The pre-emptive right gives the city the priority to purchase certain buildings in order to build parks, schools or libraries. If you are the owner of a building affected by this measure, you can find out everything you need to know about the pre-emptive right.
In its efforts to improve the quality of life of residents, the city has identified strategic areas in which to build libraries, sports centres or parks. If your building is located in one of the areas that has been targeted for such projects, you will receive a “Notice of Pre-Emptive Right.”
If you decide to sell your building in the years to come, the city will have priority over other buyers in choosing to purchase it.
What to do if your receive a Notice of Pre-Emptive Right
You remain the owner of your building
You are under no obligation to sell your building to anyone. You maintain all your ownership rights and continue to fulfil your obligations as an owner.
You cannot refuse a Notice of Pre-Emptive Right
The owner has a legal obligation to inform the city of his or her intention to sell by sending a “Notice of Intent to Alienate an Immovable.” Otherwise, the city could cancel the sale.
The city has priority over any other buyer
If you decide to sell your building over the next 10 years, the city has the right to purchase it with priority over any other buyer.
You can also sell directly to the city
You can negotiate the sale price directly with the city, if it is interested.
What is the impact for a potential buyer?
Any potential buyer can find out if the city has a pre-emptive right over his or her building by viewing the land register.

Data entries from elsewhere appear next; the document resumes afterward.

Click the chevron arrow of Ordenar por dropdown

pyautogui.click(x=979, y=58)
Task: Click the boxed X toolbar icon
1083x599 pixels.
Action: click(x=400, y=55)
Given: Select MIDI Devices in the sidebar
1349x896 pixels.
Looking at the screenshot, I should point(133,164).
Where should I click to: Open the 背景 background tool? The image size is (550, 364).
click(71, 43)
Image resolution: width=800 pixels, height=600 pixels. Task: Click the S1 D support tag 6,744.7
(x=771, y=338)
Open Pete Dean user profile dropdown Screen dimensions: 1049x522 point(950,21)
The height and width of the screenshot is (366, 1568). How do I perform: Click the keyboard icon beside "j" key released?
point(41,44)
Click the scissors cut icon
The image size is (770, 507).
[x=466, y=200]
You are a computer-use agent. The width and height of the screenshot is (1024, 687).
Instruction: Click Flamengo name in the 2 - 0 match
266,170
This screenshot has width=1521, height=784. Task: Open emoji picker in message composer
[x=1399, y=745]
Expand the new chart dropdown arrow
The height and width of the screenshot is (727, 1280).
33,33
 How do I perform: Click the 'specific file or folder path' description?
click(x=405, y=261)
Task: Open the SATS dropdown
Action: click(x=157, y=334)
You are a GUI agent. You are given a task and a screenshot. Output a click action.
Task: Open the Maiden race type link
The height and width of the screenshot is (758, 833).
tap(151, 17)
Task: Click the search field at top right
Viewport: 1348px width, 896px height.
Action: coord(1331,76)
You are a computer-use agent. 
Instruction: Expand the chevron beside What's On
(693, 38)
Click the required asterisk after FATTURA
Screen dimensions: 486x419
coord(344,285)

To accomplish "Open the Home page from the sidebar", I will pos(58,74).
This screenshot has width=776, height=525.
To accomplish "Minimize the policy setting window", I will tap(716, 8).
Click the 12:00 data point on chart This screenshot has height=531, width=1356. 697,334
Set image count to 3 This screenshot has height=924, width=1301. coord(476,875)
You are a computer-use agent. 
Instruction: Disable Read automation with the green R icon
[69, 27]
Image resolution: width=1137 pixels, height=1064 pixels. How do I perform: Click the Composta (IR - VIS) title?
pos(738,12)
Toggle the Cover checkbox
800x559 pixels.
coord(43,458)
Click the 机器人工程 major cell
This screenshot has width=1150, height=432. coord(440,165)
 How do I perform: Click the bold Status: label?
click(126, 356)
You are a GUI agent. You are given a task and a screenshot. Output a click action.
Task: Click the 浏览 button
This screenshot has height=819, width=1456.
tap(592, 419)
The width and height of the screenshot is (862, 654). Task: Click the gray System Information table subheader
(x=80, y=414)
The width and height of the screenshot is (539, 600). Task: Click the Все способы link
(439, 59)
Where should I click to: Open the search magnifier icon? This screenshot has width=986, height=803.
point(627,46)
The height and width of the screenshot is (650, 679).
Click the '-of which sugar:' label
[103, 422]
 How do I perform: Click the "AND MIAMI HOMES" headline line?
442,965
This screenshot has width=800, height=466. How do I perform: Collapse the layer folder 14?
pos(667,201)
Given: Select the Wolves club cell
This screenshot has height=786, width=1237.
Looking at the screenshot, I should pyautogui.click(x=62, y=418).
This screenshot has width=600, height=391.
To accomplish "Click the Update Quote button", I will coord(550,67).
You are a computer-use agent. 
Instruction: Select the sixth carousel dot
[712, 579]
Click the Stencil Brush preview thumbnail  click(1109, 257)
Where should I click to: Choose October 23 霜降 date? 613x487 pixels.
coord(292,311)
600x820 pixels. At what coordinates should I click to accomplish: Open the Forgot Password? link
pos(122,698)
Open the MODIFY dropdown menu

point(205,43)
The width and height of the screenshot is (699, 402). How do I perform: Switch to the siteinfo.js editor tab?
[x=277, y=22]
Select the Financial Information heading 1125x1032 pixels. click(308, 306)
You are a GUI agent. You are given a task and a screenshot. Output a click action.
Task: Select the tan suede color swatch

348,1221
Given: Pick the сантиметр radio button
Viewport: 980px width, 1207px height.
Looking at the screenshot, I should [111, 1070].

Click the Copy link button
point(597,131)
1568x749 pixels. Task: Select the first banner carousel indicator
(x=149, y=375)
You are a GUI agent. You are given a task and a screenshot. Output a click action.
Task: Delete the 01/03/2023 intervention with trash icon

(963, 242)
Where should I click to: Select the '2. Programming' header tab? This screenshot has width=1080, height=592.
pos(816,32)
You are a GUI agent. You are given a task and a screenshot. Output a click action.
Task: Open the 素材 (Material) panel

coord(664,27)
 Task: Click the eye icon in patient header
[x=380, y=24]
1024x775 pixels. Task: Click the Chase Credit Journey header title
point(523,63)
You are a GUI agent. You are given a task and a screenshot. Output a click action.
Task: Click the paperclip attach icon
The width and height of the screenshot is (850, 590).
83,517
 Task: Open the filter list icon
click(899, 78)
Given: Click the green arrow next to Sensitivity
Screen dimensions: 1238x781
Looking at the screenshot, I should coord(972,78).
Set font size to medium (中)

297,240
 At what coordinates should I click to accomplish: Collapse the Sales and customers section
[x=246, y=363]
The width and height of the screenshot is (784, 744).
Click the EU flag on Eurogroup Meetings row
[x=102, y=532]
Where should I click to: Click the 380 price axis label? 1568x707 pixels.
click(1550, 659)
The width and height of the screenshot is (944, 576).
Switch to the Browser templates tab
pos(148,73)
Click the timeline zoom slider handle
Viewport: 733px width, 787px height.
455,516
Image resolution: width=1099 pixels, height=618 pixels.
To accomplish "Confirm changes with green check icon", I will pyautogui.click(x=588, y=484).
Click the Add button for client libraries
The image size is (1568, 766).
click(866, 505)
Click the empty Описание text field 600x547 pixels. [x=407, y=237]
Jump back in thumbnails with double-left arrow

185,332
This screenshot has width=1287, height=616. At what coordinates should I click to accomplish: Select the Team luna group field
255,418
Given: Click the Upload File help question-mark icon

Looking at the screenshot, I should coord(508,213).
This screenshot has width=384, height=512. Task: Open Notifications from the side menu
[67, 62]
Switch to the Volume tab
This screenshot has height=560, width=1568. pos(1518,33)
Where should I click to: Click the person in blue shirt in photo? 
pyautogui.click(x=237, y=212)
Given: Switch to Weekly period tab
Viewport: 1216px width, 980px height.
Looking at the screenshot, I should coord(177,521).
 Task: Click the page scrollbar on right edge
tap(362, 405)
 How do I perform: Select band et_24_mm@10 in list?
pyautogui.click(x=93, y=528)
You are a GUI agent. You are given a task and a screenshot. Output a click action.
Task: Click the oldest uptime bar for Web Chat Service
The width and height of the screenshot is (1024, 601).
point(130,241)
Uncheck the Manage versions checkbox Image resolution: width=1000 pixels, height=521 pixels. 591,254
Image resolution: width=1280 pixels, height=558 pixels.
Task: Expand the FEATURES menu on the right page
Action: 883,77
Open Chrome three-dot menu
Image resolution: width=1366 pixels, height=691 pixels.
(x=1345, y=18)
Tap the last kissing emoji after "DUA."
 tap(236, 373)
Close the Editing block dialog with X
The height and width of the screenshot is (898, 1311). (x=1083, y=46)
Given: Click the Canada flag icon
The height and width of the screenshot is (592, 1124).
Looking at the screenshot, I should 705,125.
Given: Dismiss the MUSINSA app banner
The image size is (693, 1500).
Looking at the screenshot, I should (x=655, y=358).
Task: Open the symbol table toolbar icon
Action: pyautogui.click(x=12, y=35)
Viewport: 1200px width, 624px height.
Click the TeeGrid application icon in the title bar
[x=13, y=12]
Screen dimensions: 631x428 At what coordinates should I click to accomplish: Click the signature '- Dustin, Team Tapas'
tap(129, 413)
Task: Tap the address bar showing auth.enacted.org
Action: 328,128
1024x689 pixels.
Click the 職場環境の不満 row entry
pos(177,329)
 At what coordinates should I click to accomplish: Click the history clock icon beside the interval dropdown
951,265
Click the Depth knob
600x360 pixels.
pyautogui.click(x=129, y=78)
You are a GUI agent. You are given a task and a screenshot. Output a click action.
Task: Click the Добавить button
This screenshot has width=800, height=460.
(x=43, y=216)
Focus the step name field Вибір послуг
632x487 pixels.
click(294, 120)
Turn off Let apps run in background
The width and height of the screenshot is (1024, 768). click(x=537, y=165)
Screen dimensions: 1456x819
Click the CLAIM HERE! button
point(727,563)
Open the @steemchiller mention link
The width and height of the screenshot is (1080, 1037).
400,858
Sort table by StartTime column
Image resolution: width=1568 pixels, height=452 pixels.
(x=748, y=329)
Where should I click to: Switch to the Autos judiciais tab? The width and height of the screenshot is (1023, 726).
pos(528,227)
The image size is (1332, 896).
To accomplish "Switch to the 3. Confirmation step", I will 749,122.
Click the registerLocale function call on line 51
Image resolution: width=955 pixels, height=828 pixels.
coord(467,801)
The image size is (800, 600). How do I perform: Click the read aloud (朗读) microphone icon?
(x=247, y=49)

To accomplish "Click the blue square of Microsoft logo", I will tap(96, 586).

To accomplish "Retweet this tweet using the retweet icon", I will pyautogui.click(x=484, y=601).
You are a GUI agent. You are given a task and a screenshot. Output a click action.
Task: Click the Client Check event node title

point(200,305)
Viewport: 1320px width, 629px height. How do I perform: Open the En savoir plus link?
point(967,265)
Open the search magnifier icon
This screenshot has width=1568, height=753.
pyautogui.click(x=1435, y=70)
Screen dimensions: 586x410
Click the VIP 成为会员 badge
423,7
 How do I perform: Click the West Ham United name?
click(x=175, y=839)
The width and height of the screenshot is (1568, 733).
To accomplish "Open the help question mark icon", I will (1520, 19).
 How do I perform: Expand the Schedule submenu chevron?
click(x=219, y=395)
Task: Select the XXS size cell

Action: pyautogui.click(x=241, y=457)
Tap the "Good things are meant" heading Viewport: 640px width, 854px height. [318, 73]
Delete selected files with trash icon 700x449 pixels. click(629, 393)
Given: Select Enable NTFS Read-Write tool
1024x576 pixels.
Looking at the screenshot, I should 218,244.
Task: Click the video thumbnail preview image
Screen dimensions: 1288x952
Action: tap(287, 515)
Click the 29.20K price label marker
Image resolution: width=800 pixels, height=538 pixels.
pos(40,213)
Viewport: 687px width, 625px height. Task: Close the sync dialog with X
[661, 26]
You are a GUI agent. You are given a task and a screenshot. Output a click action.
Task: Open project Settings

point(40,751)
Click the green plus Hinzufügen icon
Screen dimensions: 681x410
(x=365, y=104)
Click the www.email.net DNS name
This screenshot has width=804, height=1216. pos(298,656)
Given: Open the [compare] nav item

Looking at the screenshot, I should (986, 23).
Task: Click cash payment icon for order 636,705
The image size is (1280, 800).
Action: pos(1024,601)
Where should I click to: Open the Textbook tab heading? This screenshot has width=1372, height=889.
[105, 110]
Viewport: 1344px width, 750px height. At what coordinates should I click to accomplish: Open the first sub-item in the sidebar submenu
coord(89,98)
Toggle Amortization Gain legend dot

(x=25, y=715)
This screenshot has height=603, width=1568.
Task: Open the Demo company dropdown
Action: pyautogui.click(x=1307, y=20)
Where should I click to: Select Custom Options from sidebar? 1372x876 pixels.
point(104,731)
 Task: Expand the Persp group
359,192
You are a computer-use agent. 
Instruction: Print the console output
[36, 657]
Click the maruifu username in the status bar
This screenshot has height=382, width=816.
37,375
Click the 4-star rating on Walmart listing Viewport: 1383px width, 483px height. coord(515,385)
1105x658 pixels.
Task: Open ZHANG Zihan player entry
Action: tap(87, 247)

Important information for the potential buyer:
- The city has 60 days to decide if it wants to purchase the building, from the time the owner sends the Notice of Intent to Alienate an Immovable.
- If the city decides to purchase the building, it provides compensation to the owner for reasonable fees incurred in connection with his or her promise of purchase, including inspection fees.
- If the city decides not to purchase the building and the sale takes place with the buyer, the city loses its pre-emptive right over the building.
Only certain buildings are concerned. They are located in the following areas:
- Louvain Est
- Northern part of L’Île-des-Sœurs
- Namur-de la Savane
- Assomption Nord
- Railway between the Plateau and Rosemont
Stages in the pre-emptive right
To exercise its pre-emptive right, the city:
- Records your building in the land register. A pre-emptive right remains valid for 10 years.
- Notifies you. You are not required to do anything as long as you do not intend to sell the building. If you accept a purchase offer, you are legally bound to notify the city and transmit to it the expected sale price and conditions.
- Inspects the building. The city may request that you provide further information.
- Decides whether to purchase. After receiving your notice, the city has 60 days to exercise its pre-emptive right, after which the transaction can take place.
- Abandons or maintains the Notice of Pre-Emptive Right. However, the city loses its pre-emptive right if you sell the building to a third party under the conditions.